--- WHAT YOU WILL DO ---
Produce a character-for-character copy of the data below.
─── PROVIDED ENTRIES
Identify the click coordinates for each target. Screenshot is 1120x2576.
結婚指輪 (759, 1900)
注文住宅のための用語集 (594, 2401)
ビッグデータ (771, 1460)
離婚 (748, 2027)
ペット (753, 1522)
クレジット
──────
--- ANSWER TO THE EXERCISE ---
Identify the click coordinates for each target. Screenshot is 1120x2576.
結婚指輪 (759, 1900)
注文住宅のための用語集 (594, 2401)
ビッグデータ (771, 1460)
離婚 (748, 2027)
ペット (753, 1522)
クレジット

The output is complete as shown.